Par Paul Jouvenet, juriste, essayiste et consultant en affaires internationales. Eurasia Business News, le 10 juillet 2024. Article n°1081.

Le président américain Bill Clinton serre la main du président russe Boris Eltsine lors de la cérémonie de signature de l’Acte fondateur OTAN-Russie à Paris, le 27 mai 1997, sous le regard du président français Jacques Chirac. (Crédit : Luke Frazza, AFP/Getty Images)
Le 16 décembre 1994, Al Gore, alors vice-président des États-Unis, a promis lors d’une réunion à Moscou avec le président russe Boris Eltsine que l’OTAN consulterait la Russie avant d’élargir l’alliance vers l’Est. C’est ce qui ressort de la transcription de leurs entretiens du 16 septembre 1994, publiée dans les archives de la sécurité nationale des États-Unis, par le Département d’État, en vertu de la loi sur la liberté de l’information des archives de la sécurité nationale.
« Ce que Clinton vous a dit en septembre, c’est que l’OTAN finira par s’élargir, mais le processus sera progressif et ouvert, nous vous consulterons étroitement », a déclaré Al Gore au cours de la conversation. Le contenu de leur conversation a été enregistré par le secrétaire d’État adjoint de l’époque, Strobe Talbott. M. Al Gore a également souligné la nécessité de mener ce processus parallèlement à l’approfondissement du partenariat entre la Russie, les États-Unis et l’OTAN. « Oui, en parallèle. De manière synchrone, synchrone », a répondu Boris Eltsine.
Selon une autre transcription d’une réunion de 1997, l’ancien président américain Bill Clinton avait déclaré lors d’une réunion avec Boris Eltsine que “l’OTAN n’était pas une menace pour la Russie.” Bill Clinton avait alors souligné qu’il essayait de créer une alliance qui ne serait pas un problème pour la Fédération de Russie, mais qui permettrait aux États-Unis de travailler avec l’Europe pour résoudre des problèmes communs.
Le président russe Vladimir Poutine a déclaré que l’adhésion de l’Ukraine à l’OTAN était une « menace directe pour la sécurité de la Russie ». Un tel projet d’adhésion avait été publiquement exprimé en avril 2008 lors du sommet de l’OTAN à Bucarest, puis régulièrement jusqu’en 2014. Le président russe a également affirmé que la Russie avait été trompée dans les années 1990 lorsque Washington lui avait promis de ne pas étendre l’OTAN à l’Est.

* * * * * * * * *

Travail à faire:
1/ Traduisez en anglais cette phrase de l'extrait du document : « Le contenu de leur conversation a été enregistré par le secrétaire d’État adjoint de l’époque, Strobe Talbott. »
2/ Réécrivez le passage de l'extrait du document qui commence par « Le président américain » et va jusqu'à « la sécurité nationale. », en renommant « Al Gore » en « Albert Gore ».

Informations extraites:
* * * * * * * * *

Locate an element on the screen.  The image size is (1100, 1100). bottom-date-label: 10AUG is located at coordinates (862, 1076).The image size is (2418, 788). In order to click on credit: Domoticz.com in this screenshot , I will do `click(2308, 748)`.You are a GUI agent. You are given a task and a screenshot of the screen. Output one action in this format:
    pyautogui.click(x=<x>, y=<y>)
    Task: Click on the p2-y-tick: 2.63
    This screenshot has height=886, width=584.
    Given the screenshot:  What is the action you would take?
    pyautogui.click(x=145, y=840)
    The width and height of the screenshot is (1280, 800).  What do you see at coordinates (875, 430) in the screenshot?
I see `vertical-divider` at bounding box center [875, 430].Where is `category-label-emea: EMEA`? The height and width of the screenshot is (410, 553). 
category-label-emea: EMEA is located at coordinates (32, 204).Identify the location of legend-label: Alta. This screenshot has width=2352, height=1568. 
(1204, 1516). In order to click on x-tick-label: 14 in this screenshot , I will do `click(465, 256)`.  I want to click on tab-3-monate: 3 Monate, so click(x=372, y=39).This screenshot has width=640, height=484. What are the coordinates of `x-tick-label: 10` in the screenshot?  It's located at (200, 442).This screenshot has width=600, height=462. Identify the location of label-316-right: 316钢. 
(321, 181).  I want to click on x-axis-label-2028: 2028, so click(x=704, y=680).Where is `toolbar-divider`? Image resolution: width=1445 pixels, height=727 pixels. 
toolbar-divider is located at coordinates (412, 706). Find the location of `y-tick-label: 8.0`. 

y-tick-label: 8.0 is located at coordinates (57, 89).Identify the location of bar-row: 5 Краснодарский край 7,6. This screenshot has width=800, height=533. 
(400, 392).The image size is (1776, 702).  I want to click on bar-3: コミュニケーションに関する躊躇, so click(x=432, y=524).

* * * * * * * * *

Corrigé des exercices:
1/ The content of their conversation was recorded by the Deputy Secretary of State at the time, Strobe Talbott.

2/
Le président américain Bill Clinton serre la main du président russe Boris Eltsine lors de la cérémonie de signature de l’Acte fondateur OTAN-Russie à Paris, le 27 mai 1997, sous le regard du président français Jacques Chirac. (Crédit : Luke Frazza, AFP/Getty Images)
Le 16 décembre 1994, Albert Gore, alors vice-président des États-Unis, a promis lors d’une réunion à Moscou avec le président russe Boris Eltsine que l’OTAN consulterait la Russie avant d’élargir l’alliance vers l’Est. C’est ce qui ressort de la transcription de leurs entretiens du 16 septembre 1994, publiée dans les archives de la sécurité nationale des États-Unis, par le Département d’État, en vertu de la loi sur la liberté de l’information des archives de la sécurité nationale.